There are bound to be some gender "roles" grounded in our biology. That's not, I believe, that the roles are in our biology, but the gender certainly is, and roles spring from that. One obvious one is motherhood. But so much comes from ancient societies who wrote scriptures that eventually turned into the Bible, and many religions take their cue from those. Obviously, they can't hold for ever, because society changes, and its needs and obligations change with it. Marriage should now be open to same- and opposite-sex couples alike, although I personally would not wish to get married and have the state snooping into more and more of my affairs, as if it didn't do so enough already. There are many gay men, like me, who prefer not to be married, and, while I'm not in a relationship, I know those who are who remain happy to stay that way, continue their relationship on an unofficial basis, and they get on fine.

I'm afraid this throwback to what ancient societies thought prudent for their survival is still affecting us. We stop believing in Santa Claus, but never in the gods (or the God) that must have seemed to answer so many question back then. Such beliefs are no longer needed as explanatory frameworks for us to discover why things work.
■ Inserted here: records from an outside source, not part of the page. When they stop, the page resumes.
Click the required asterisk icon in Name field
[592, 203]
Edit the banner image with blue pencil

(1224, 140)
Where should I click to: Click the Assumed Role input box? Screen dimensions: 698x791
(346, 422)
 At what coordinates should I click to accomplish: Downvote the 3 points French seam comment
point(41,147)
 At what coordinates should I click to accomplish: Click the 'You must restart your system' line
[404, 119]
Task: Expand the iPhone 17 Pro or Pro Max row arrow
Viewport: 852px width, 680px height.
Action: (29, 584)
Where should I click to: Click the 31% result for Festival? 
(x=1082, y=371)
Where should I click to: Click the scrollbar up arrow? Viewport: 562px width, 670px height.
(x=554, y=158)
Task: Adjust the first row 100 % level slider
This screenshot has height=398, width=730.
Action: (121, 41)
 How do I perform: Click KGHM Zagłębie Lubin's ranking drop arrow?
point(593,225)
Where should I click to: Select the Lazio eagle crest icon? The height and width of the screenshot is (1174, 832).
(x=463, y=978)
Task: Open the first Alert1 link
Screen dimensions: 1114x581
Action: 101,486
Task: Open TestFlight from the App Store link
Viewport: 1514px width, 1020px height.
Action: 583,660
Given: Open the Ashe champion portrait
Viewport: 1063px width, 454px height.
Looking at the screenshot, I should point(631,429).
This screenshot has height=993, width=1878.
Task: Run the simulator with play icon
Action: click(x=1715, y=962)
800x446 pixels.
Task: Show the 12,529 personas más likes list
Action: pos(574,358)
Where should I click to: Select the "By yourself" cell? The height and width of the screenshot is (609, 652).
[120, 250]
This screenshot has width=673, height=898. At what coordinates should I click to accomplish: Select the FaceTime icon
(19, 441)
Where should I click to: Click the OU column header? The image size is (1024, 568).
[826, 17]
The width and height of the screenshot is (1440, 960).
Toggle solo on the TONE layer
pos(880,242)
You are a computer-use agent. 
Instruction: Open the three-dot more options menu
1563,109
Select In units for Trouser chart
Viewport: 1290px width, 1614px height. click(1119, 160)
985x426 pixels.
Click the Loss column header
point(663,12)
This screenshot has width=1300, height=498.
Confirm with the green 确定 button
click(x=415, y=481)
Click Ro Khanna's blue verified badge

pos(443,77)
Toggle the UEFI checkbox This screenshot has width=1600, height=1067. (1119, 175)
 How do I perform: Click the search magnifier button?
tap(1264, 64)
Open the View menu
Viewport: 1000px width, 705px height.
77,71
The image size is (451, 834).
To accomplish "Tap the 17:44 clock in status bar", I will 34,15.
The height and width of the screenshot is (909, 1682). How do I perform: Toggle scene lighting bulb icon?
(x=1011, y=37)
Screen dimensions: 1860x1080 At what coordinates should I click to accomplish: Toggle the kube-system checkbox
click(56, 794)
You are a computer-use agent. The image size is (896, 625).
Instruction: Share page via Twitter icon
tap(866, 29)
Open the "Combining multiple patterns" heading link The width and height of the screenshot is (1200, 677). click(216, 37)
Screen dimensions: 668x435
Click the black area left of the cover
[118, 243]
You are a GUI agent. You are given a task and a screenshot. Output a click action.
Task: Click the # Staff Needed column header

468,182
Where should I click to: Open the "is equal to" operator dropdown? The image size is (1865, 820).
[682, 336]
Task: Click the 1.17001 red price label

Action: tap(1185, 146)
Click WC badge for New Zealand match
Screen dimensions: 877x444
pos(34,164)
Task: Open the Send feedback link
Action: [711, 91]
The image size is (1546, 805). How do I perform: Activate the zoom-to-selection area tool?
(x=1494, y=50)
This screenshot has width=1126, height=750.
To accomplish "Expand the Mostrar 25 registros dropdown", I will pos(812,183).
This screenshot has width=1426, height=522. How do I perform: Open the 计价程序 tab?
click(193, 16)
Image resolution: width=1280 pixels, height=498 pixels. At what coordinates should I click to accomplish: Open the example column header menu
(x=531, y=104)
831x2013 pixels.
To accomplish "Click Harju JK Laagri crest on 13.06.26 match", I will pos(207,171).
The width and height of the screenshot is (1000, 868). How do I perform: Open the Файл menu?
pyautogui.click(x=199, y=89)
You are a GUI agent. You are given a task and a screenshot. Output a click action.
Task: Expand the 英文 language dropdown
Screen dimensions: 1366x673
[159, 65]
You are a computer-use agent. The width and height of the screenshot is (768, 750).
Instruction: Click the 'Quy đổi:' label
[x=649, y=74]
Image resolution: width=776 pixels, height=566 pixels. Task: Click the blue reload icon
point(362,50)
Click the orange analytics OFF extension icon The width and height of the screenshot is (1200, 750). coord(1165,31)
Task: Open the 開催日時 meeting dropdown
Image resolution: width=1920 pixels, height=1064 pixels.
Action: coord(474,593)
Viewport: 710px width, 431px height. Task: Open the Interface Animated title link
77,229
There still are mysteries, yes, but that doesn't mean (a) that they're created by gods or (b) that we'll never solve them. Potentially, we'll solve anything, as long as we survive overpopulation, pollution and the depletion of nonrenewable resources. I say "potentially", because it ain't a given, but, in theory, in principle, science will find some explanation, even if it has to revise some of the detail along the way (science is, after all, always a work in progress).

So let's end this obsession among religionists with what people do with their naughty bits and concentrate on bringing about a society in which people love and get along. All religion has done in this regard is create barriers and obstacles. It's stubborn and seeks to control.

While I have no problem with believe per se, or spirituality, I do have a problem with organised religion. Once something becomes organised, it tends towards ever more control until it becomes fascistic.